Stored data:
++++++++++

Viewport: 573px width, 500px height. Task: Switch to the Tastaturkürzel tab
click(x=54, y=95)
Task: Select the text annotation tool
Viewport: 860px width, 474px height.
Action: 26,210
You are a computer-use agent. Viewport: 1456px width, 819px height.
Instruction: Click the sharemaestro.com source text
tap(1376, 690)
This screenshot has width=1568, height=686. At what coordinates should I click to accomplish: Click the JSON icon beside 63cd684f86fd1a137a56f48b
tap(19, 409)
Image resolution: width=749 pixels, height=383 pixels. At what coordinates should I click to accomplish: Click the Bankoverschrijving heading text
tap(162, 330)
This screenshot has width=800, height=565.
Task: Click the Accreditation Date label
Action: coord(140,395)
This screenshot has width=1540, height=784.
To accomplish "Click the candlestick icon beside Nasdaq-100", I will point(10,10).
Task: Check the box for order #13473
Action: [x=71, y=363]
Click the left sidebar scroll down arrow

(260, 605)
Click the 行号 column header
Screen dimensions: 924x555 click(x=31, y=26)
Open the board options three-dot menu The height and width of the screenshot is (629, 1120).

++++++++++

- [What the task requires] Each of the entries above needs to be given again exactly.

- [Your solution]
Viewport: 573px width, 500px height. Task: Switch to the Tastaturkürzel tab
click(x=54, y=95)
Task: Select the text annotation tool
Viewport: 860px width, 474px height.
Action: 26,210
You are a computer-use agent. Viewport: 1456px width, 819px height.
Instruction: Click the sharemaestro.com source text
tap(1376, 690)
This screenshot has width=1568, height=686. At what coordinates should I click to accomplish: Click the JSON icon beside 63cd684f86fd1a137a56f48b
tap(19, 409)
Image resolution: width=749 pixels, height=383 pixels. At what coordinates should I click to accomplish: Click the Bankoverschrijving heading text
tap(162, 330)
This screenshot has width=800, height=565.
Task: Click the Accreditation Date label
Action: coord(140,395)
This screenshot has width=1540, height=784.
To accomplish "Click the candlestick icon beside Nasdaq-100", I will point(10,10).
Task: Check the box for order #13473
Action: [x=71, y=363]
Click the left sidebar scroll down arrow

(260, 605)
Click the 行号 column header
Screen dimensions: 924x555 click(x=31, y=26)
Open the board options three-dot menu The height and width of the screenshot is (629, 1120).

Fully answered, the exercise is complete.